BY JACK HERBERT
PUBLIC TRANSPORTATION in Granddaddy’s time was, in almost all ways, far more interesting and certainly more exciting than our own today. His city buses were open-topped in the summer, so his air conditioning never failed to function. His commuter trains were in keen competition with one another, so there were a lot more of them from which to choose.
But it was in his taxicabs that he rode most regally. Cast yo’ critical eye over the seven toy cabs we have selected for you here. While they are indeed toys, each is. nevertheless, a fair approximation of the real thing that graced our larger cities from approximately 1910 to 1925. Granddaddy never bumped his head in any of these cabs – and he frequently sported a genuine silk top hat! There were footrests. Grandmother was able to enter any of these taxis gracefully, with none of the fanny-first contortions required these days. And they were distinctive – you knew they were designed and built as cabs. They weren’t just everyday sedans painted orange and black.

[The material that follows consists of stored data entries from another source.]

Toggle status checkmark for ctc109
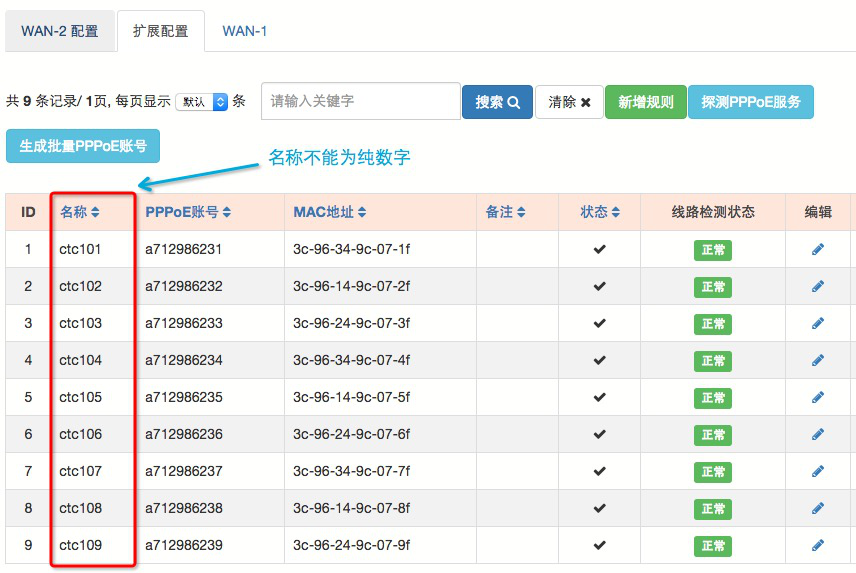This screenshot has width=856, height=573. coord(600,545)
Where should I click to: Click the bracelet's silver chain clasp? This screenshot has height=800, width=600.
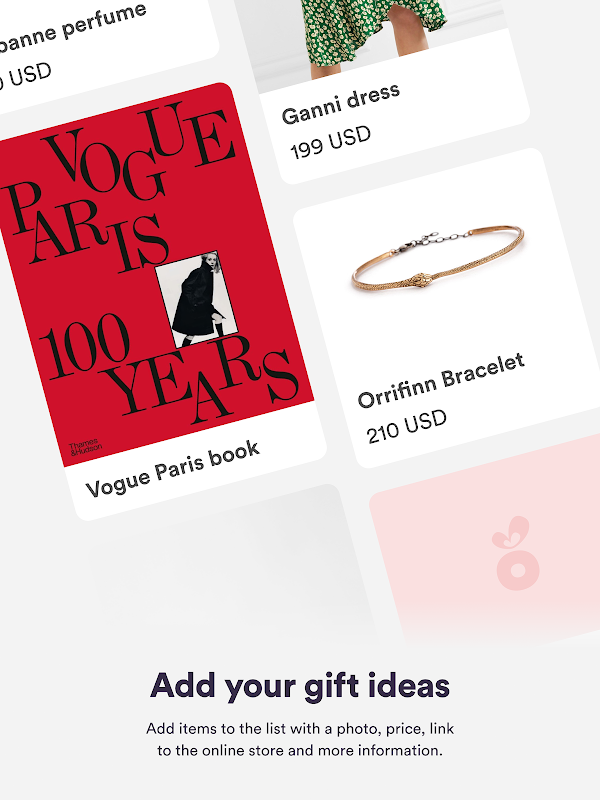pyautogui.click(x=434, y=239)
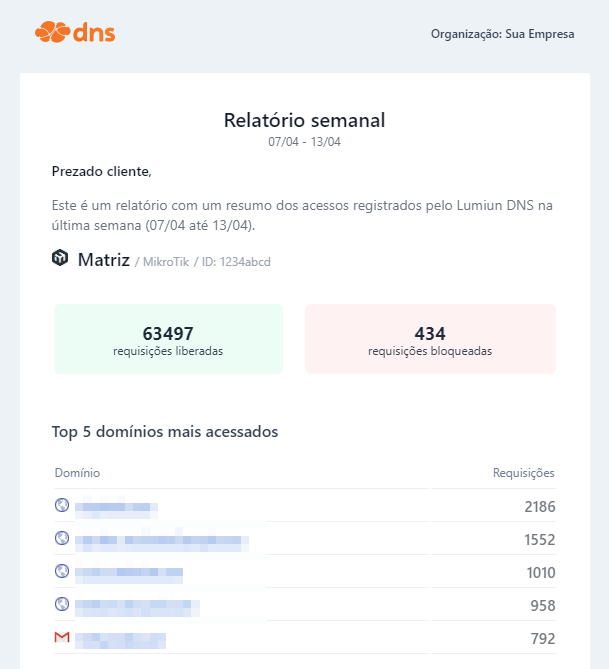
Task: Click the Requisições column header
Action: tap(523, 473)
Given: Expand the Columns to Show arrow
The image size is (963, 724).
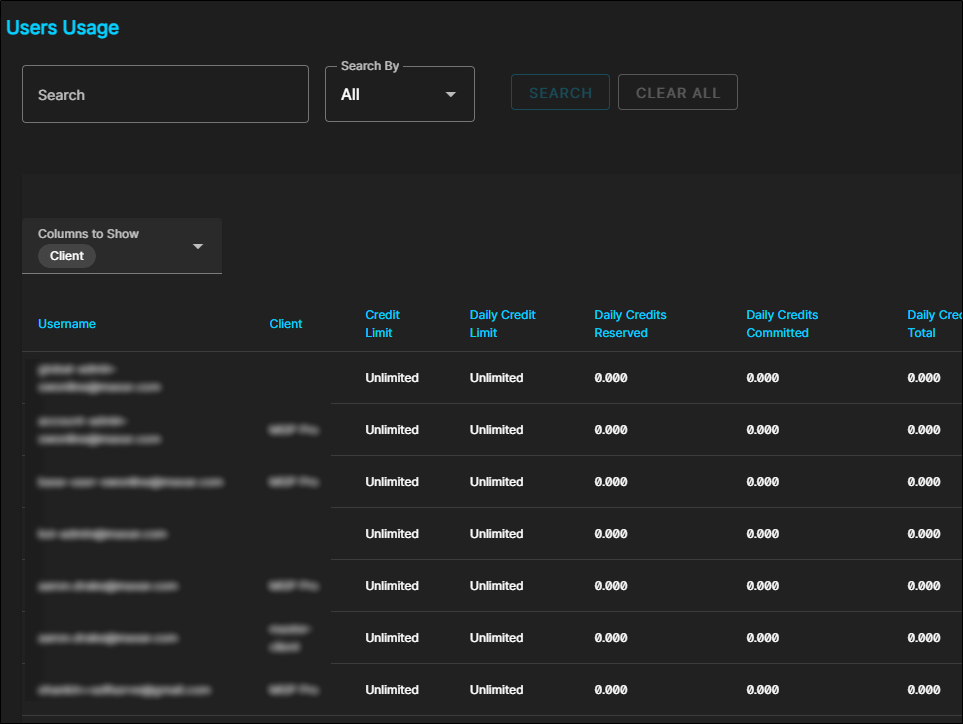Looking at the screenshot, I should pos(198,246).
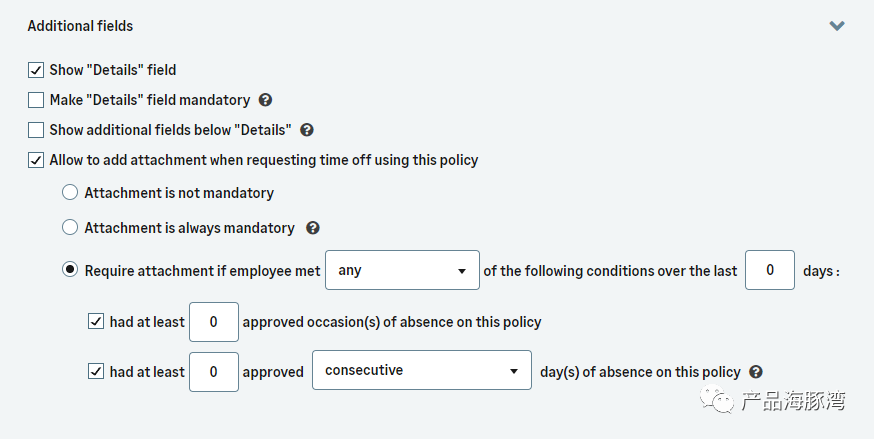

Let’s begin our toy odyssey this month with the charming 7″ tinplate taxi shown in Figure A. Here we have a genuine World War I model – a windup, built by G & K (Gunda-Werke) of Brandenburg, Germany. This was one of their best automotive toys: simply designed, beautifully put together, and – as 65-year-old toys go – not all – that impossible to find today, if you look in the right corners.